Catherine : 7 août 2031, 10h23, jeudi


Pourquoi ressentais-je de la culpabilité de ne pas être la mère de Simon? Il est vrai que je m’étais aussi sentie coupable de la mort de mes parents. Et pourtant, aucun de ces faits n’étaient de ma responsabilité…

Voilà à quoi je pensais pendant qu’un de mes étudiants de première année profitait de la tribune que je lui offrais afin de poser une question pour m’expliquer à quel point je me trompais à propos de la culpabilité, le sujet de recherche que j’étudiais depuis près de 20 ans. Je le regardais pérorer de manière pompeuse, bombant le torse, le nez en l’air. La jeune fille assise près de lui semblait le trouver follement intéressant. En général, il y avait au moins un personnage de ce genre par cohorte. Il avait lu un livre sur un sujet et était convaincu d’en savoir plus que ceux qui avaient passé leur vie son étude. Le résultat de l’effet Dunning-Kruger qui veut que quelqu’un de peu qualifié agit de manière sur-confiante et surestime ses connaissances. C’était normal, particulièrement à cet âge. Habituellement, je ne les laissais jamais parler aussi longtemps, mais aujourd’hui je me sentais lasse. J’étais fatiguée de me battre. Heureusement pour lui, il avait l’air d’avoir besoin d’avoir raison plus que moi. Et toutes mes pensées étaient dirigées vers mon fils. Comment allait-il accueillir la vérité?

Et puis je fus sauvée par un brusque sentiment de répulsion engendrée par un groupe de mot bien précis « l'ordre du signifiant de son désir ». Le petit merdeux citait Lacan. Je me tournai vers ma tablette et cherchai « culpabilité » sur Wikipédia où je trouvai l’argumentaire de l’étudiant presque mot pour mot.

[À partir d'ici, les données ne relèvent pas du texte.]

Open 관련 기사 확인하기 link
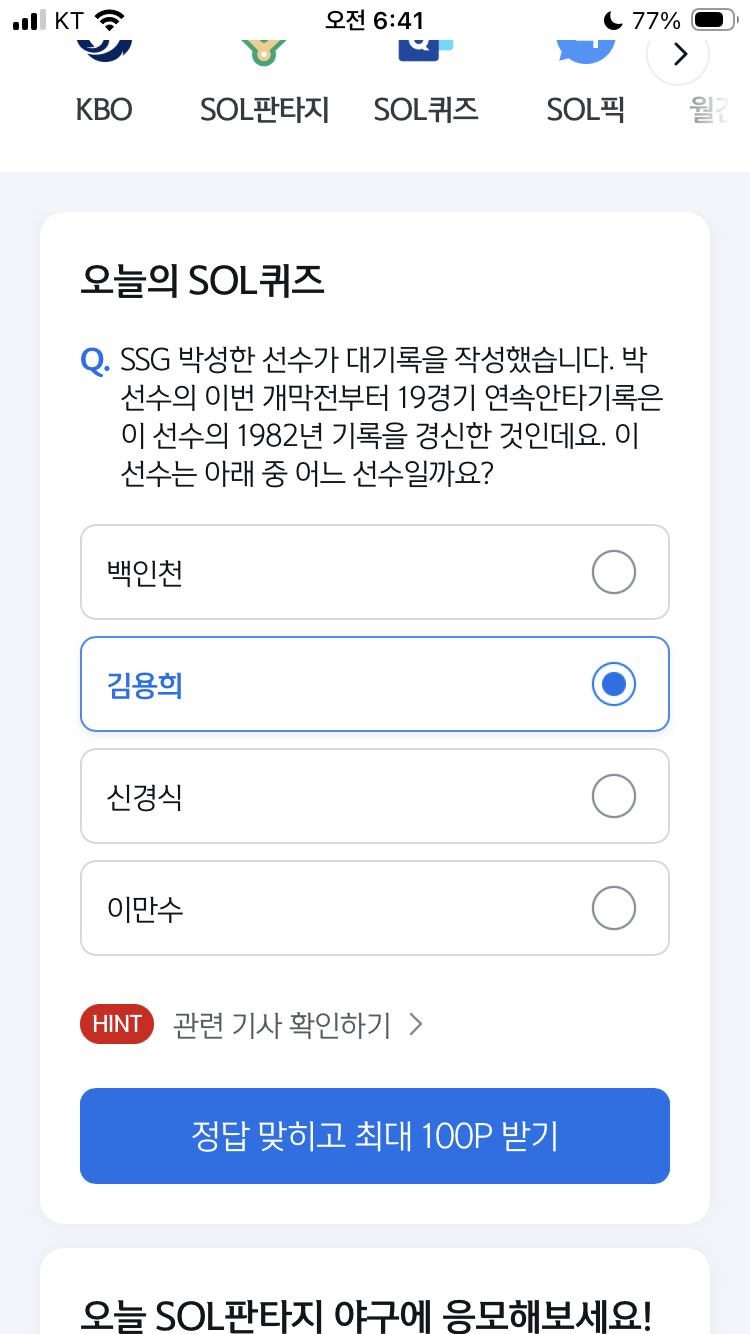 282,1025
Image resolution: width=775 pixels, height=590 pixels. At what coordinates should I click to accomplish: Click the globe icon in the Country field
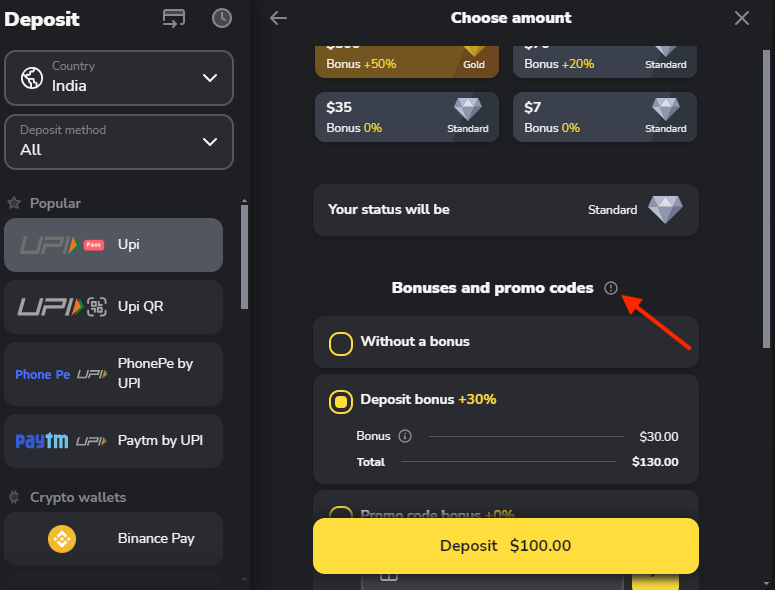(x=33, y=77)
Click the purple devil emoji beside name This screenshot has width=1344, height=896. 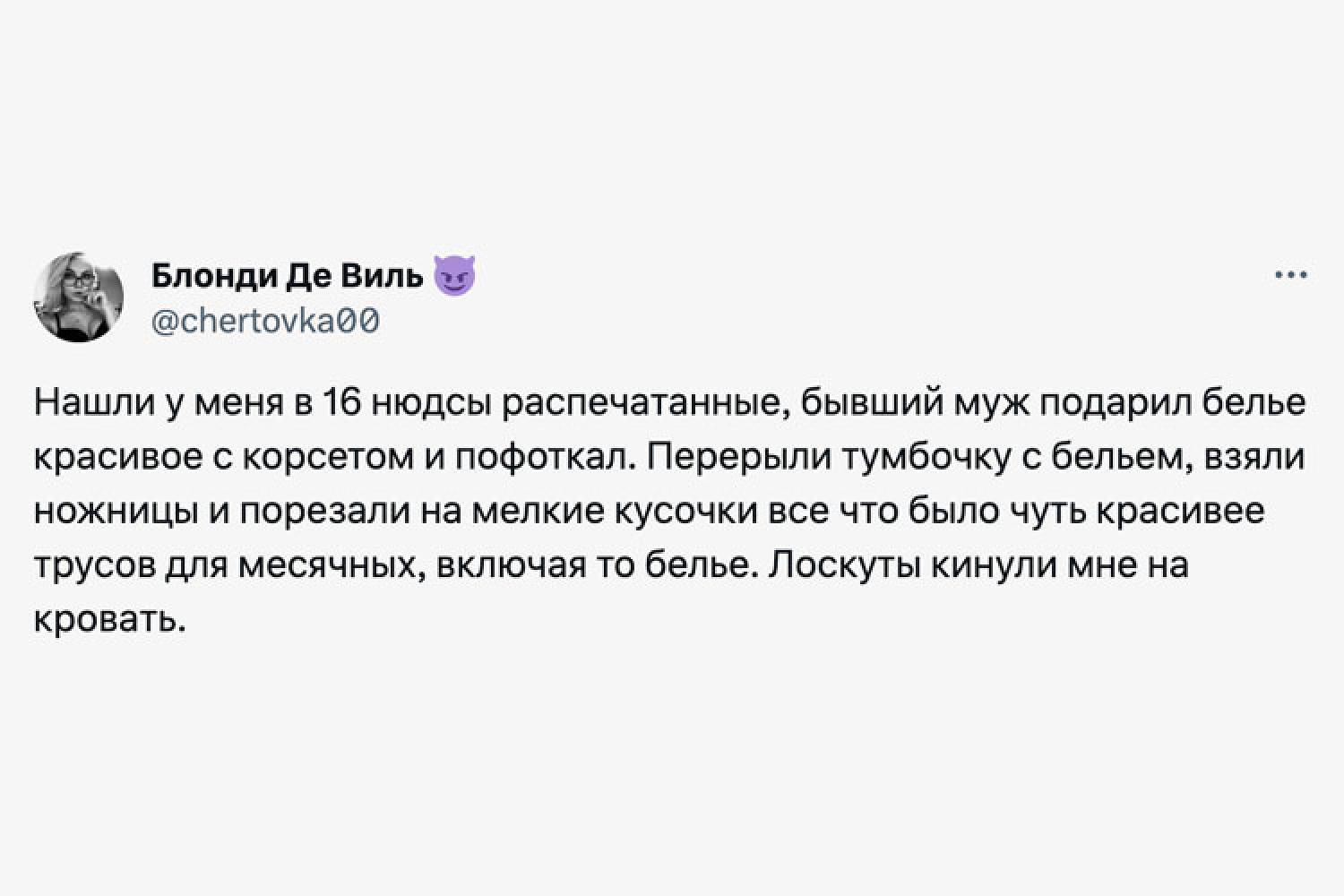454,276
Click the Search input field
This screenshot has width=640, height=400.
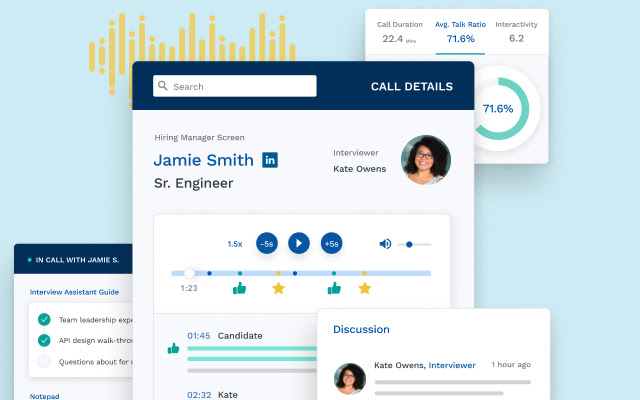point(235,86)
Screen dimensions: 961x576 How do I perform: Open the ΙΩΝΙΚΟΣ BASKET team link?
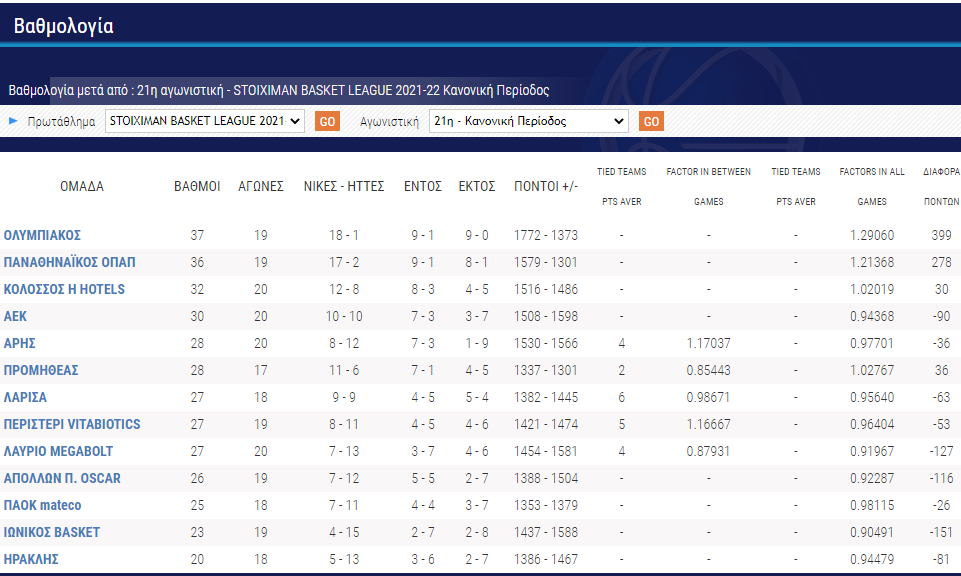51,532
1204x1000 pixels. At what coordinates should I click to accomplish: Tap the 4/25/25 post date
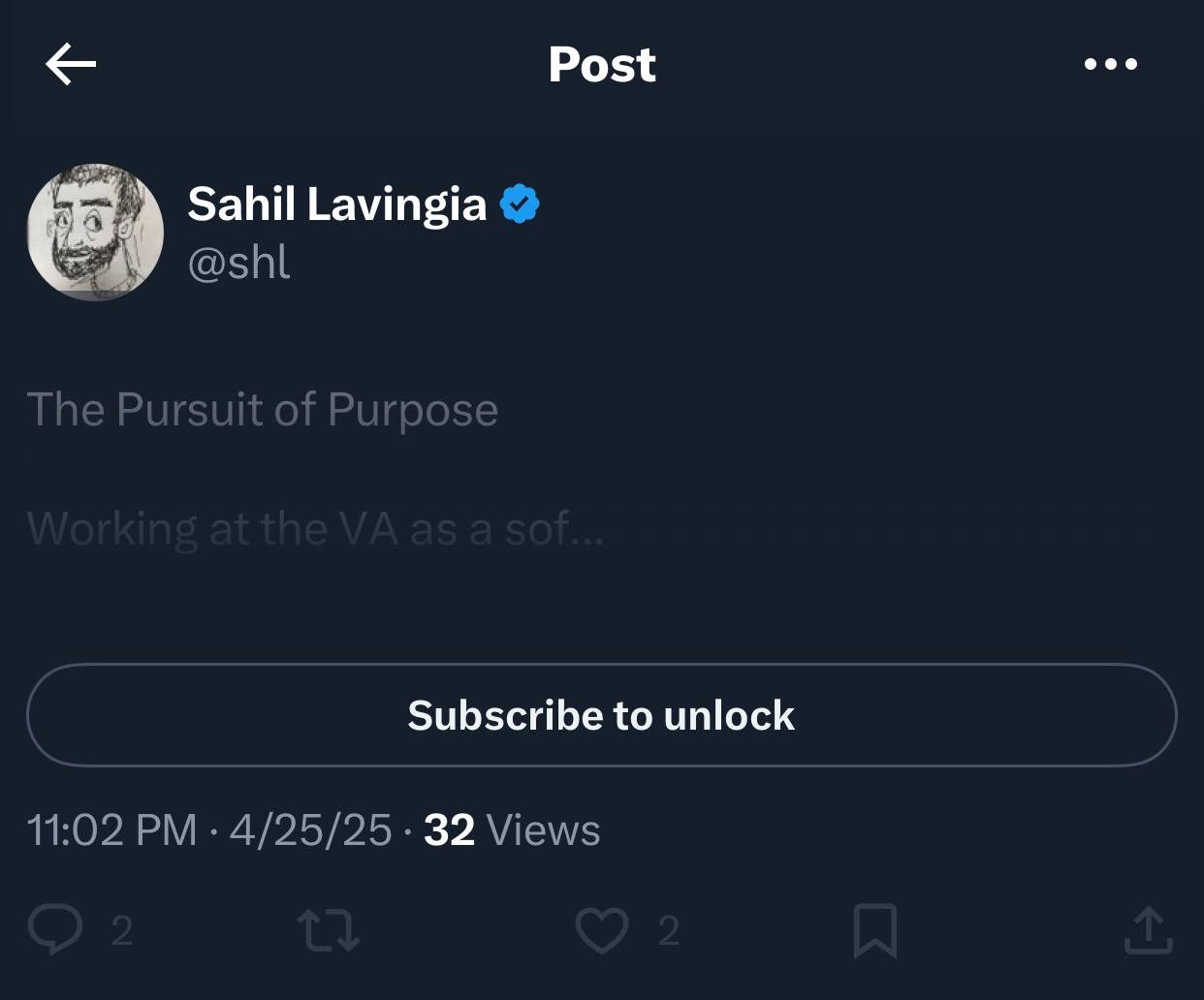pos(310,829)
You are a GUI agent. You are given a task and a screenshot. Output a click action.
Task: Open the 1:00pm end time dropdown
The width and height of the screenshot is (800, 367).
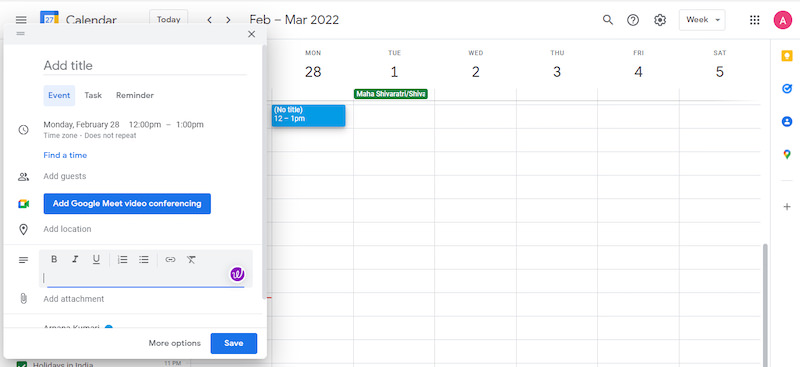[190, 125]
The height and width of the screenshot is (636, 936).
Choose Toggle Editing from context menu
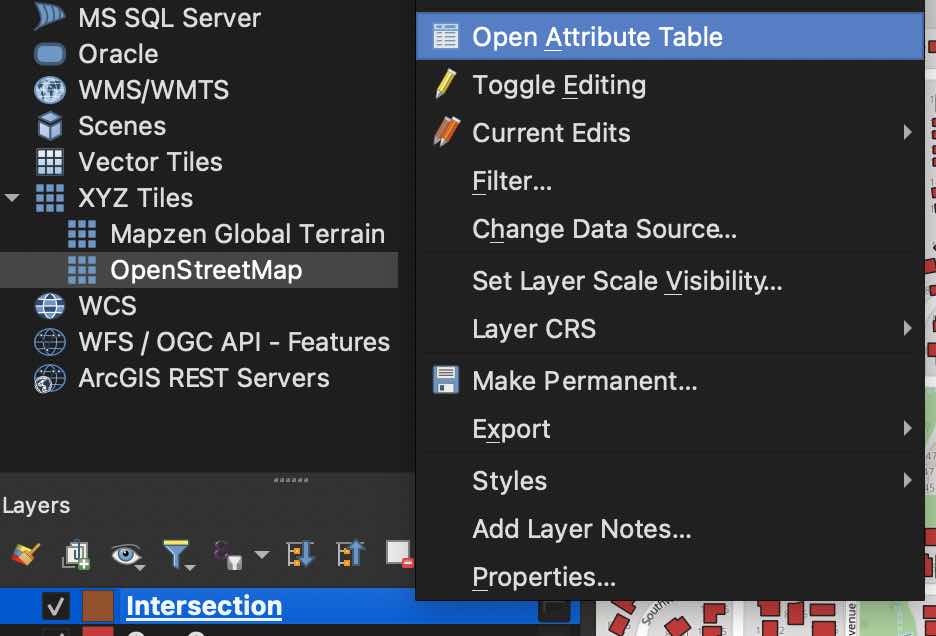point(559,85)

– Que voulez-vous dire exactement par « l’ordre du signifiant de son désir », l’interrompis-je.

Le visage de l’étudiant prit une teinte écarlate et il se mit à bafouiller. De toute évidence, il ne s’attendait pas à ce qu’à mon tour je le questionne. Il voulait bien me laisser me débrouiller à déchiffrer son charabia, mais n’escomptait nullement que je lui demande des éclaircissements. Je lui laissai un moment pour rassembler ses pensées, mais il était visiblement dépassé.

– Quel dommage!

– Pardon? demanda-t-il.

Je fis apparaître le site Web sur les tablettes des étudiants qui se mirent à ricaner.

– Étant donné l’arrogance dont vous faisiez preuve, j’espérais que vous feriez au moins preuve d’originalité, mais je constate que vous vous contentez de peu dans la sélection de vos sources. Pour la semaine prochaine, j’aimerais que vous me rédigiez un résumé de 1 000 mots sur la signification de la culpabilité pour Lacan.

Le jeune homme se rassit. Voilà le seul privilège de l’âge. Pouvoir remettre quelqu’un à sa place sans trop d’effort.

– Où en étais-je déjà? demandai-je à la classe.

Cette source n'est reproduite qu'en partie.